## Problem
Reproduce verbatim the part of the entries below that opens with the line containing "Given: Open 'Купить" and closes with the line containing "Image resolution: width=793", leaving out the pictures.

## Given information
────────────────
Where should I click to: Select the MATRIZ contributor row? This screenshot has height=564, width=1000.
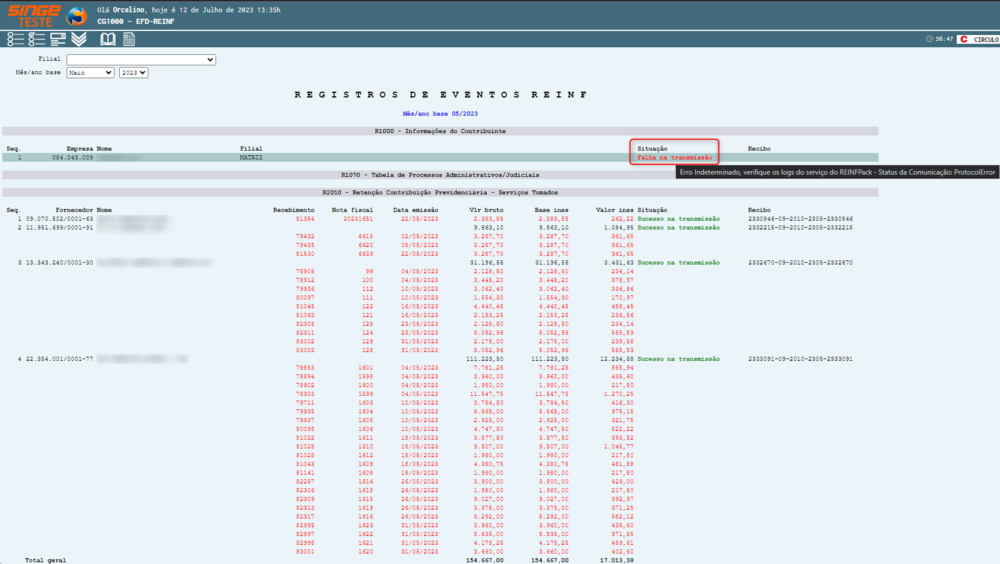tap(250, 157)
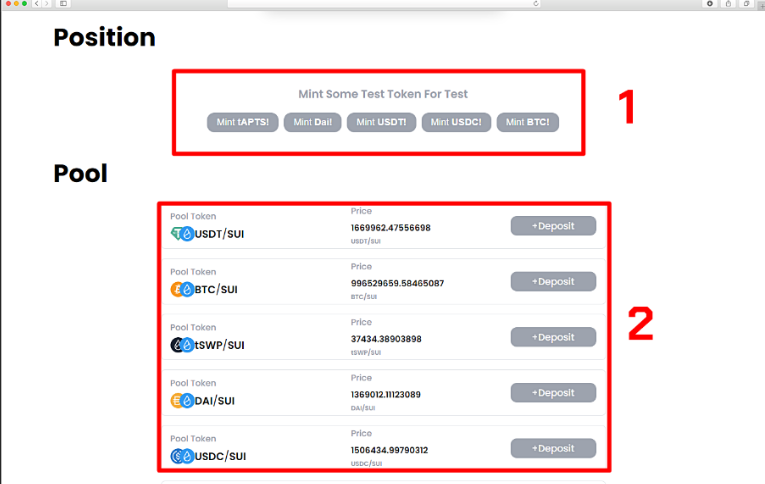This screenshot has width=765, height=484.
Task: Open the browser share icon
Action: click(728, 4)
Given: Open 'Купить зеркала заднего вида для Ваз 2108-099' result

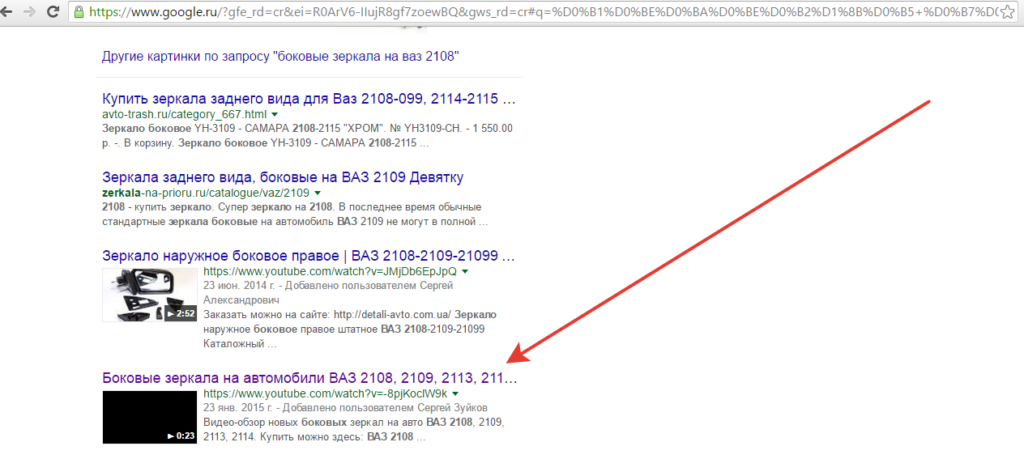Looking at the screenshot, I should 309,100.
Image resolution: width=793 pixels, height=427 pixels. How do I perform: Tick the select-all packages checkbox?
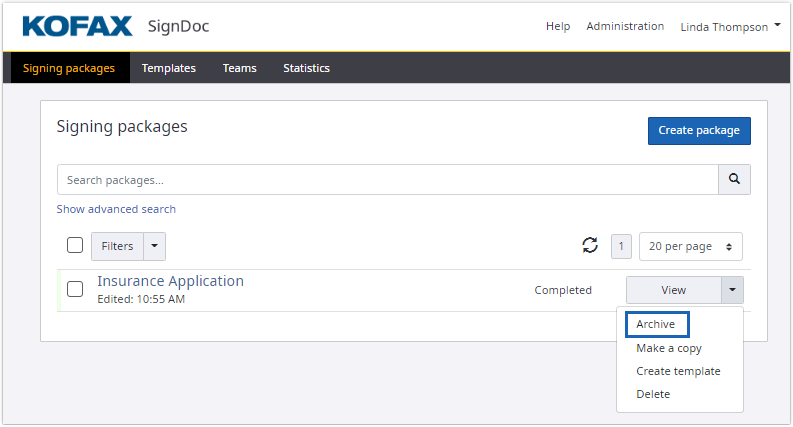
────────────────
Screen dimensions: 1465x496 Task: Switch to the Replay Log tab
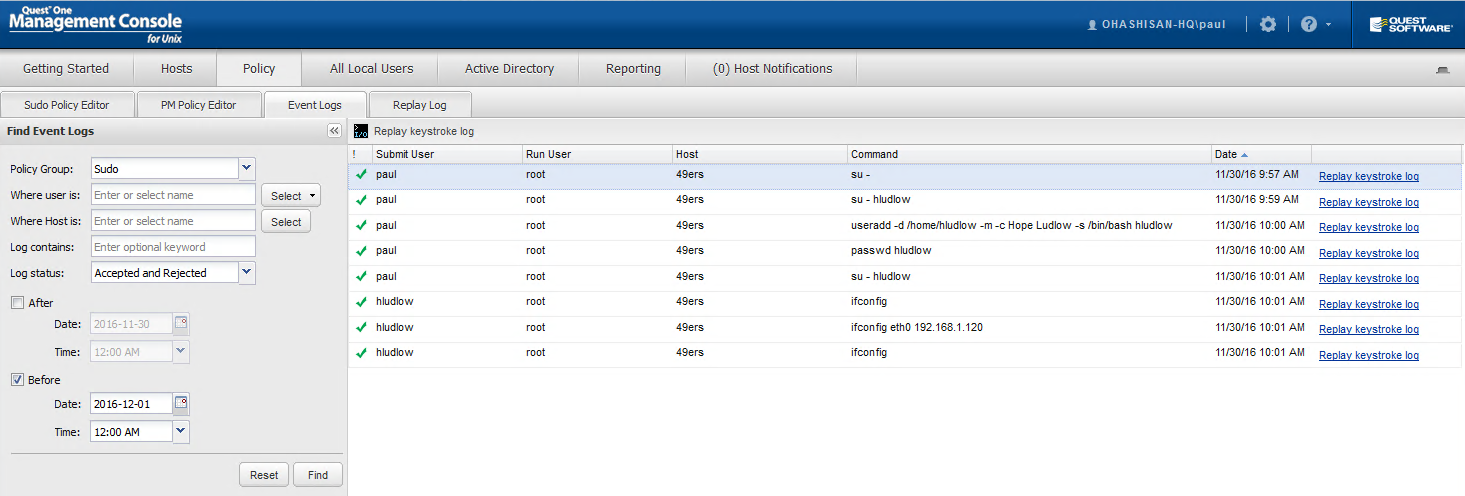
────────────────
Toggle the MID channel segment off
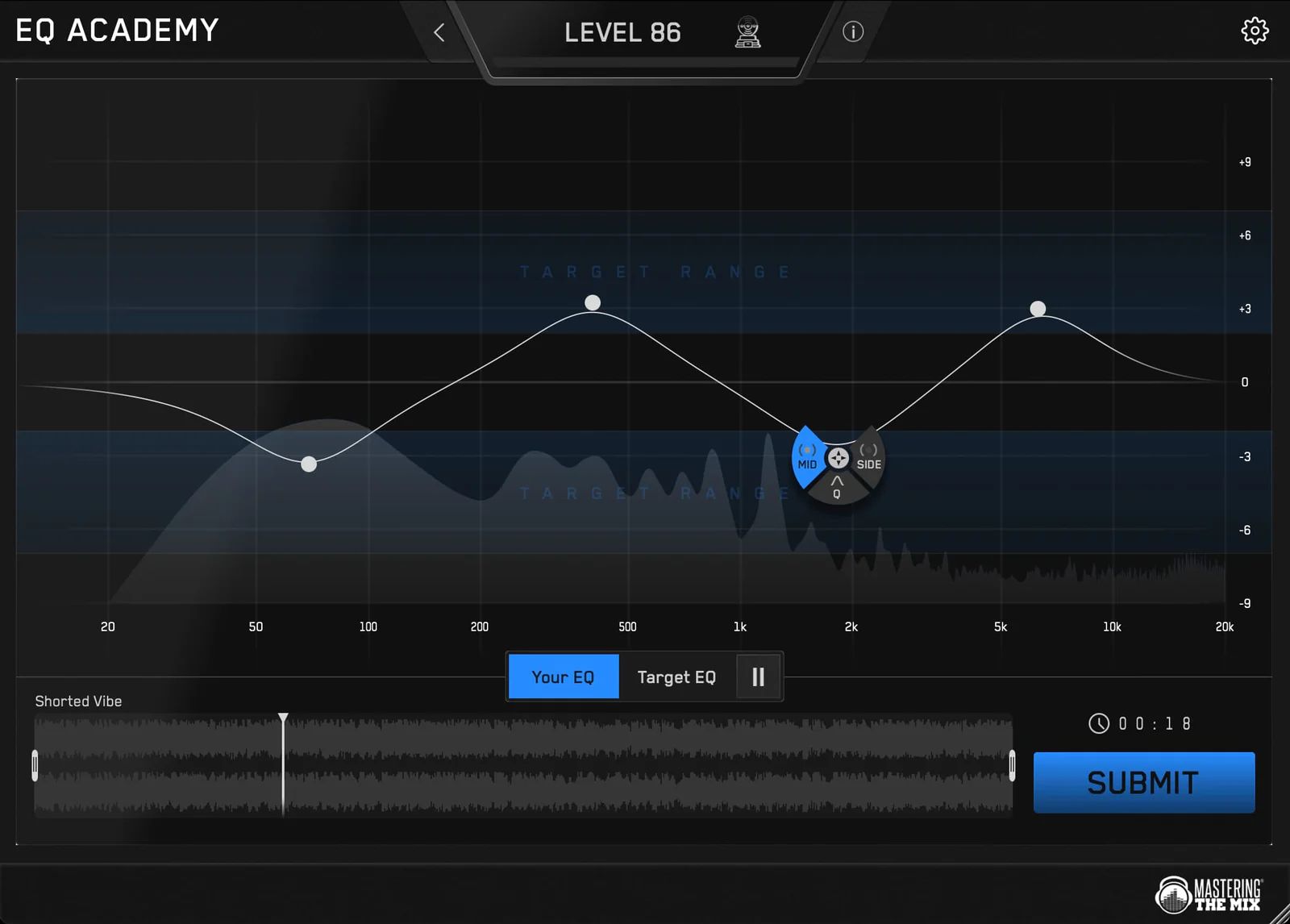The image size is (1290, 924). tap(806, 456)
────────────────
## The solution
Given: Open 'Купить зеркала заднего вида для Ваз 2108-099' result

Looking at the screenshot, I should 309,100.
Image resolution: width=793 pixels, height=427 pixels. How do I perform: Tick the select-all packages checkbox?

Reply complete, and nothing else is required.